A single stretch of the material below is to be transcribed exactly, starting at the line with "Task: Open DDA Physical Ethereum ETP link" and ending after the line with "This screenshot has height=333, width=404.".

**Supplied records**
——
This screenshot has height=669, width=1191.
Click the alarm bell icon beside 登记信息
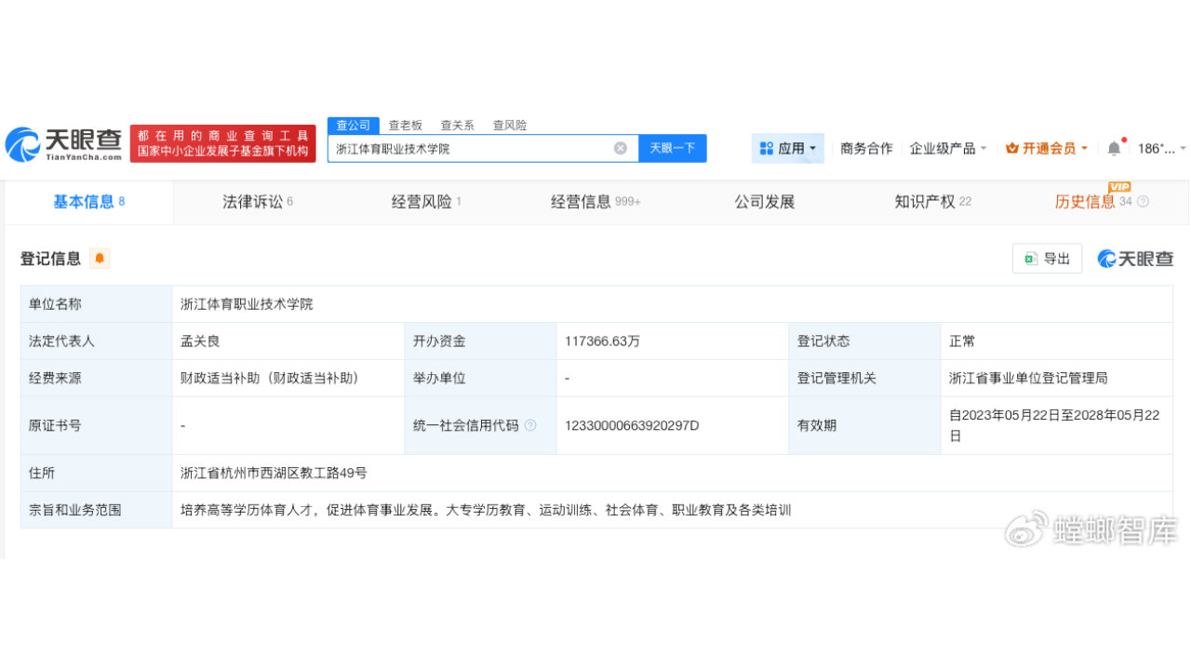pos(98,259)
——
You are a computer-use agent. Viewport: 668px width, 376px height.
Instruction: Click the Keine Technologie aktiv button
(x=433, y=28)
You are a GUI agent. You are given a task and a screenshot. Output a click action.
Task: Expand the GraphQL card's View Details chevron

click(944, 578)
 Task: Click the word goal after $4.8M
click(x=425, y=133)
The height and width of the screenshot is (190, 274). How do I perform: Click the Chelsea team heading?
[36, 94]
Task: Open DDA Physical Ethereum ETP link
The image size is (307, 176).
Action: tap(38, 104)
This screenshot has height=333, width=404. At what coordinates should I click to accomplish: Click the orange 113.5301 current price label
——
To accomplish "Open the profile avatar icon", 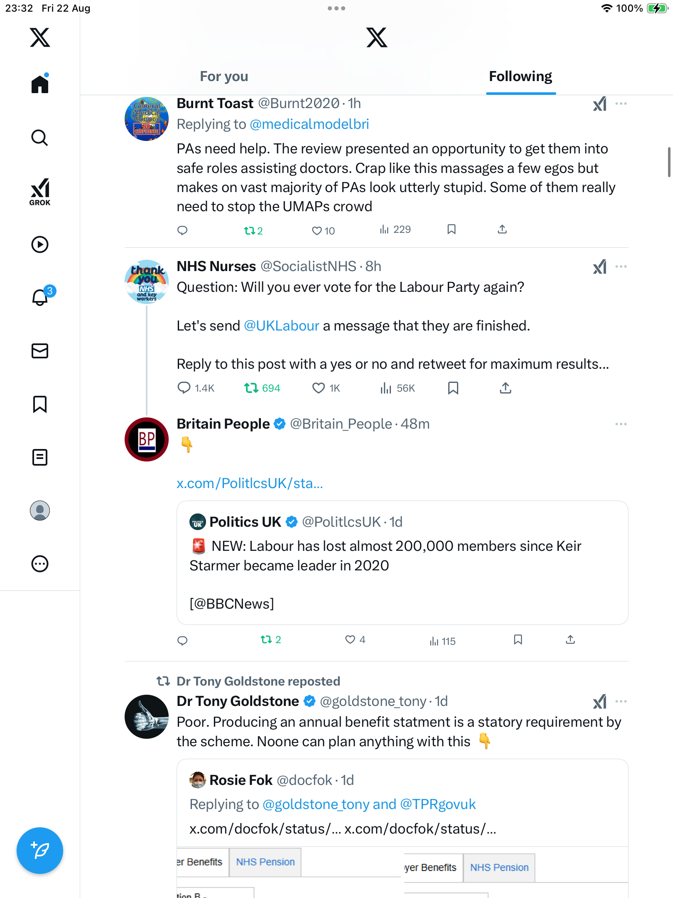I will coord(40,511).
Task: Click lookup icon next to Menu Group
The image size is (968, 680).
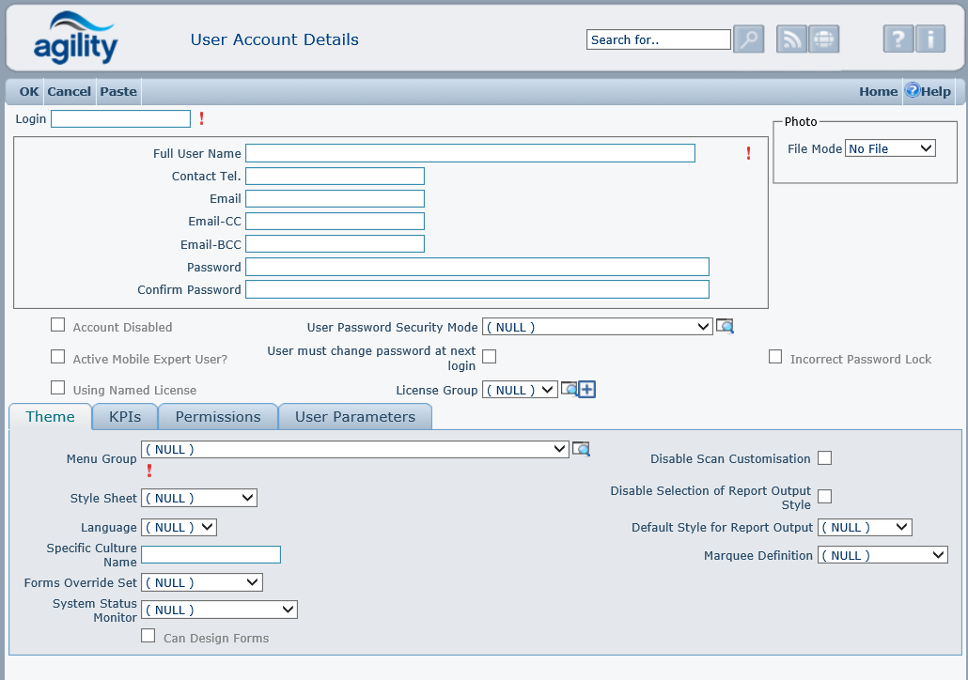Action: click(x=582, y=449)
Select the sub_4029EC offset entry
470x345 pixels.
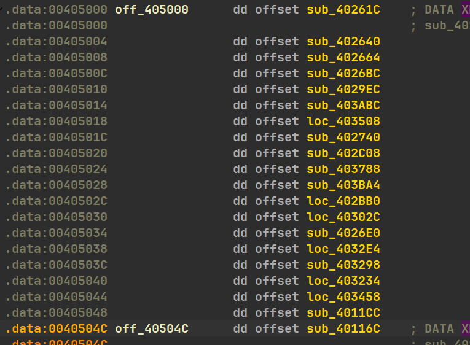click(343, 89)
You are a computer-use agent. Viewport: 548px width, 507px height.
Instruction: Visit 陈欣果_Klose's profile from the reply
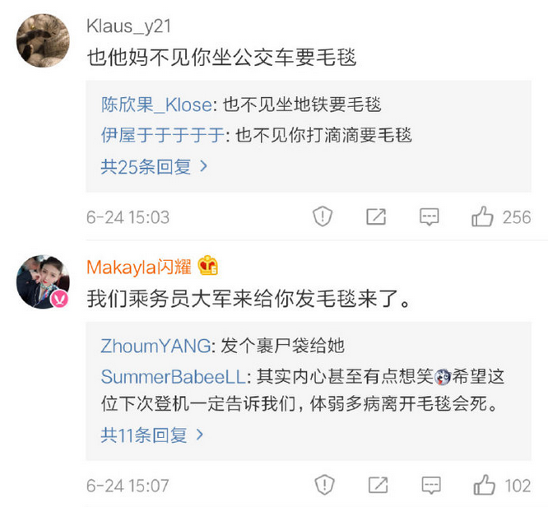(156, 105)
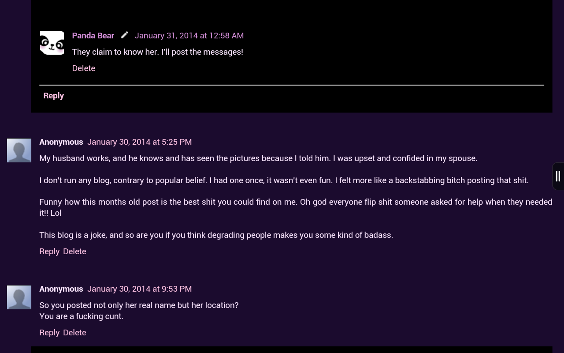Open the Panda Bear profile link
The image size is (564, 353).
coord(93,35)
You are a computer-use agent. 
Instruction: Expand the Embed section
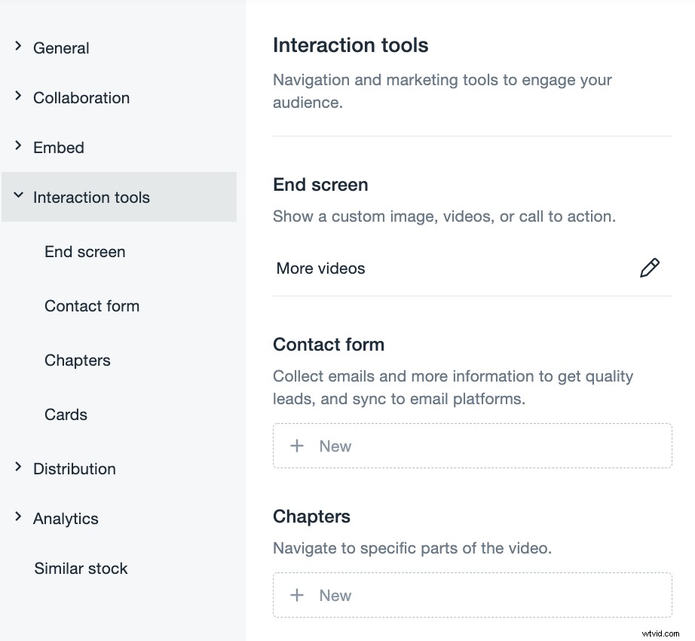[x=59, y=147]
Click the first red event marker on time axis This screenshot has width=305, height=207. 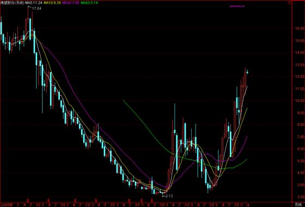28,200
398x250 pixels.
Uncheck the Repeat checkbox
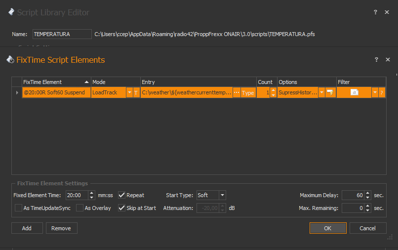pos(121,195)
——
**Answer**
Task: Open DDA Physical Ethereum ETP link
The image size is (307, 176).
Action: tap(38, 104)
This screenshot has height=333, width=404. At what coordinates should I click to accomplish: Click the orange 113.5301 current price label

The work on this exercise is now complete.